**Stated exercise 1:** Translate this sentence from the essay on fame and immortality into Spanish: "Could it be that the rich and famous would not have minded the paparazzi BEFORE they were rich and famous?"
**Stated exercise 2:** Quote every sentence in the essay on fame and immortality that ends with a question mark.
**Stated exercise 3:** Carry on writing the essay on fame and immortality, starting after its final sentence.

**Extract:**

On the Human Drive for Fame and Immortality

May 31st, 2009

gwcubamug.jpgUnder the Microscope

Since man is mortal, the only immortality possible for him is to leave something behind him that is immortal… This is the artist’s way of scribbling “Kilroy was here” on the wall of the final and irrevocable oblivion through which he must someday pass.
- William Faulkner, from Lion in the Garden, 1968.

by Glynn Wilson

I logged into my Facebook account today and was struck by a photo of three women on a beach. Not famous women mind you, but looking like someone famous on those blue chairs to go with the ocean and the sky with matching umbrellas, sporting sunglasses and cocktails, like Hollywood actors of old.

After a month on Facebook, I’m wondering if the rich and famous hate the paparazzi so much, why do complete nobodies take pictures of themselves and post them in the public domain?

Could it be that the rich and famous would not have minded the paparazzi BEFORE they were rich and famous?

Maybe that’s the point. Or maybe there are more interesting questions, some without answers.

If it’s true that humans possess a natural drive to seek answers and really know what’s going on, why then do they often turn to all the wrong places to find out?

**Dataset extract:**
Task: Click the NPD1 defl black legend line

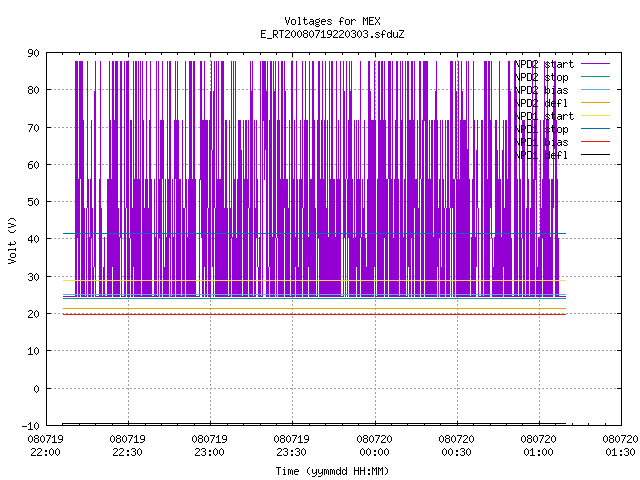Action: click(x=595, y=155)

**Exercise output 1:** ¿Podría ser que a los ricos y famosos no les hubieran molestado los paparazzi ANTES de ser ricos y famosos?

**Exercise output 2:**
- "After a month on Facebook, I’m wondering if the rich and famous hate the paparazzi so much, why do complete nobodies take pictures of themselves and post them in the public domain?"
- "Could it be that the rich and famous would not have minded the paparazzi BEFORE they were rich and famous?"
- "If it’s true that humans possess a natural drive to seek answers and really know what’s going on, why then do they often turn to all the wrong places to find out?"

**Exercise output 3:**
Gallup has found that 18 percent of Americans still think the sun revolves around the earth, as opposed to the other way around, which is close to the margin of error of corresponding with President George W. Bush’s final approval rating of 22 percent.

Now I’m not saying that all of Bush’s holdout supporters don’t realize the earth revolves around the sun. But let’s say for the sake of argument that a large percentage of this group is the same.

Now for the next piece of the equation, you have to understand how newspapers work. They are sometimes great sources of information and for narratives of what’s going on in our culture. Yet they are rarely definitive.

The Washington Post Sunday magazine carried a somewhat fascinating news feature today about a kid from Baltimore who got famous for making funny faces in YouTube videos.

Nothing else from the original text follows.